LEARNING AND EMBROIDERY OF THE NUNS.

The nuns who followed the Benedictine order often displayed learning as well as manual skill. Willibald says those of Britain and Germany excelled in the studies usual to men. They followed the example of the monks in transcribing books, and even in composing others. Those of the monastery of Eikers, in Belgium, were celebrated for their labours in reading and meditating, in writing and in painting. The abbesses Harlind and Renild, besides works of embroidery and weaving, were said to have written with their own hands the four gospels, the whole Psalter, and many other books of Scripture, which they ornamented with liquid gold, gems, and pearls. Cæsaria, abbess of Arles, and her nuns wrote out many Divine books during the time that was spent between psalmody and fasting, vigils and readings. Heloise and her nuns proposed difficult questions on the sacred Scriptures to Abelard, and showed an acuteness and discernment little inferior to his own. Peter the Venerable, in his letter to Heloise, said it was sweet to prolong discourse with her, for her erudition was not less celebrated than her sanctity. So that there was always a succession of noted women from age to age, like Marcella, whose acuteness and learning were constantly extolled by St. Jerome in his letters.

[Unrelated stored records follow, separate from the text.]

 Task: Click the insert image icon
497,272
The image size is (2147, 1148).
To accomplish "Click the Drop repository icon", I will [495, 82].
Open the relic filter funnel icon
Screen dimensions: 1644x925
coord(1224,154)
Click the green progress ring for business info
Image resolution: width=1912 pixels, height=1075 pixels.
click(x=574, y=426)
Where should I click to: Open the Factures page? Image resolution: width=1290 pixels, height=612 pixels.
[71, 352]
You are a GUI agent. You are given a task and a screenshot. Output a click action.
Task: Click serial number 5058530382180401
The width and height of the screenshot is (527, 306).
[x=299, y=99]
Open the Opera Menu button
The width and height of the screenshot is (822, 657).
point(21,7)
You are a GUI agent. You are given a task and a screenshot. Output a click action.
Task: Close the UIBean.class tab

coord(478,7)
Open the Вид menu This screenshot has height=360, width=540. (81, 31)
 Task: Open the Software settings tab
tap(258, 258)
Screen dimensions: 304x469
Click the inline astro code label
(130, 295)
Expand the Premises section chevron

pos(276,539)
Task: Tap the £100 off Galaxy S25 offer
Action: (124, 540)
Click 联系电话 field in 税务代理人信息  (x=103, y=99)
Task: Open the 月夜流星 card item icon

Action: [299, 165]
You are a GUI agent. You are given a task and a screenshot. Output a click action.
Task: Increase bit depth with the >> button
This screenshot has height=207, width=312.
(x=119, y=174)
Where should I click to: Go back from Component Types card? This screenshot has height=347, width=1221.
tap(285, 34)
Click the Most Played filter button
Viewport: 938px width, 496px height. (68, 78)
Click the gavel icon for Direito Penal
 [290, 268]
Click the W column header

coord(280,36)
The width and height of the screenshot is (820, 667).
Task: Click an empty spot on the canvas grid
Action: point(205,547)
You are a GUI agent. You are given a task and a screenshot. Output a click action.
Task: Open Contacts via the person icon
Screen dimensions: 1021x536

THE MONKS AT MISSAL PAINTING.

The art of illumination was one of the great triumphs of the monks in the Middle Ages, though the same, or at least a kindred, art was practised in Egypt long before the Christian era. So early as the fourth century St. Jerome complained of the ornamentation of enormous capital letters in books as an abuse. A copy of the New Testament was executed in the fourth century in letters of silver, with the initials in gold, and is still preserved in the royal library at Upsal under the title of the “Codex Argenteus.” In the seventh century enormous initial letters began to supersede the current practice of introducing miniatures in the ornamentation. The new style then consisted of interlaced fretwork or entwined branches of white and gold on a background of variegated colours. Irish monasteries excelled the British about that age in this kind of work, and the Anglo-Saxon youths went to Ireland to obtain a mastery of the favourite styles. St. Dunstan was himself an expert illuminator. A fine specimen, called St. Cuthbert’s Gospels, was executed by a bishop of Lindisfarne about 721, and is now in the Cottonian Library. The finest specimen of English illumination of the tenth century is the Duke of Devonshire’s “Benedictional,” executed by the Bishop of Winchester in 984, where pictures of glorified confessors are on the first page. The initial letters became longer and longer, until their tails reached nearly the whole length of the page, and next they were carried round the three sides. The foliage, flowers, birds, animals, and miniatures in the background were carefully drawn. The printing-press was the death-knell of this elaborate style of decorating books; yet the earliest printed books had also spaces for illumination. While it flourished, the great artists were vastly appreciated. It was a saintly work and a labour of love, and success in it was the highest ambition of the best men of the age.